(Task statement):
After locating the line that contains "Click the blue smiley Expert Advisor icon", restate it and each later line word for word through the end of the records.

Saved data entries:
*** Begin section ***

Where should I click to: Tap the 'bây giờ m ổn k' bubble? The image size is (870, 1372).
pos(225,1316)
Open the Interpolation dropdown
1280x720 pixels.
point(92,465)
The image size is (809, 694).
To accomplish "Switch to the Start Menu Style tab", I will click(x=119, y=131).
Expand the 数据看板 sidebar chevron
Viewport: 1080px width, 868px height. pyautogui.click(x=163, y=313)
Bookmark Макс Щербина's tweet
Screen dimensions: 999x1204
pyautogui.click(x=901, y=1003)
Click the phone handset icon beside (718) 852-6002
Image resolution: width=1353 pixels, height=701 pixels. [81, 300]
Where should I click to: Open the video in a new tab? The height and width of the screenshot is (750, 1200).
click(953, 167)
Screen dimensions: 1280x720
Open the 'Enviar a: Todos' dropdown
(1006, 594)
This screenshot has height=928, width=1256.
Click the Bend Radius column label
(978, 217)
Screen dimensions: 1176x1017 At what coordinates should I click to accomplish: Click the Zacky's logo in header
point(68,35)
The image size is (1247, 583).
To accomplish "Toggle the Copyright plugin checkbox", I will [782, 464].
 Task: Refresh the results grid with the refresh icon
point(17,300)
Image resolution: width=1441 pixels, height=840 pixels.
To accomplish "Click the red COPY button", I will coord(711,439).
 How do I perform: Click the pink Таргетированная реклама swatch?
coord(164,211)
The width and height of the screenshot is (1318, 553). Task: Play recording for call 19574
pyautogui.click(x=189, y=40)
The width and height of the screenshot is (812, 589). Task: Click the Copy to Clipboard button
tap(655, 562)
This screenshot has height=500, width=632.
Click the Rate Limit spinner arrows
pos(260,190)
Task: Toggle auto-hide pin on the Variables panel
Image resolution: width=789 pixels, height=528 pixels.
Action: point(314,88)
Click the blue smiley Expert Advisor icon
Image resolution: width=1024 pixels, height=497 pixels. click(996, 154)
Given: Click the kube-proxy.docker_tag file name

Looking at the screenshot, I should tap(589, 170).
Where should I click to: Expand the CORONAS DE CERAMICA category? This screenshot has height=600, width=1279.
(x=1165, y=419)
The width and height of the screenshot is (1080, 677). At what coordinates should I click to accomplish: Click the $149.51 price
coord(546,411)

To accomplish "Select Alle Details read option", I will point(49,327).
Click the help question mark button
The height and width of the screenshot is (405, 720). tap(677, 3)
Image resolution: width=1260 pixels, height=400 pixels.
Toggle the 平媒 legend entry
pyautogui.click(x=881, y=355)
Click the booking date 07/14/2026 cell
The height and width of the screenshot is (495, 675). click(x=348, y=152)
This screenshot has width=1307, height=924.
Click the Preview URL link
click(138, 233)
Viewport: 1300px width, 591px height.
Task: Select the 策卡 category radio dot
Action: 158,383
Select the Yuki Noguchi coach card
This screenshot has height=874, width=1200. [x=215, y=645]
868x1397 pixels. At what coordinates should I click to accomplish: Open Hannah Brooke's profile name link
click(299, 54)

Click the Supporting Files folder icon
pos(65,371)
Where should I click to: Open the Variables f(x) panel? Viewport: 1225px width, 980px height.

*** End section ***

(Solution to the exercise):
Click the blue smiley Expert Advisor icon
Image resolution: width=1024 pixels, height=497 pixels. click(996, 154)
Given: Click the kube-proxy.docker_tag file name

Looking at the screenshot, I should tap(589, 170).
Where should I click to: Expand the CORONAS DE CERAMICA category? This screenshot has height=600, width=1279.
(x=1165, y=419)
The width and height of the screenshot is (1080, 677). At what coordinates should I click to accomplish: Click the $149.51 price
coord(546,411)

To accomplish "Select Alle Details read option", I will point(49,327).
Click the help question mark button
The height and width of the screenshot is (405, 720). tap(677, 3)
Image resolution: width=1260 pixels, height=400 pixels.
Toggle the 平媒 legend entry
pyautogui.click(x=881, y=355)
Click the booking date 07/14/2026 cell
The height and width of the screenshot is (495, 675). click(x=348, y=152)
This screenshot has width=1307, height=924.
Click the Preview URL link
click(138, 233)
Viewport: 1300px width, 591px height.
Task: Select the 策卡 category radio dot
Action: 158,383
Select the Yuki Noguchi coach card
This screenshot has height=874, width=1200. [x=215, y=645]
868x1397 pixels. At what coordinates should I click to accomplish: Open Hannah Brooke's profile name link
click(299, 54)

Click the Supporting Files folder icon
pos(65,371)
Where should I click to: Open the Variables f(x) panel? Viewport: 1225px width, 980px height.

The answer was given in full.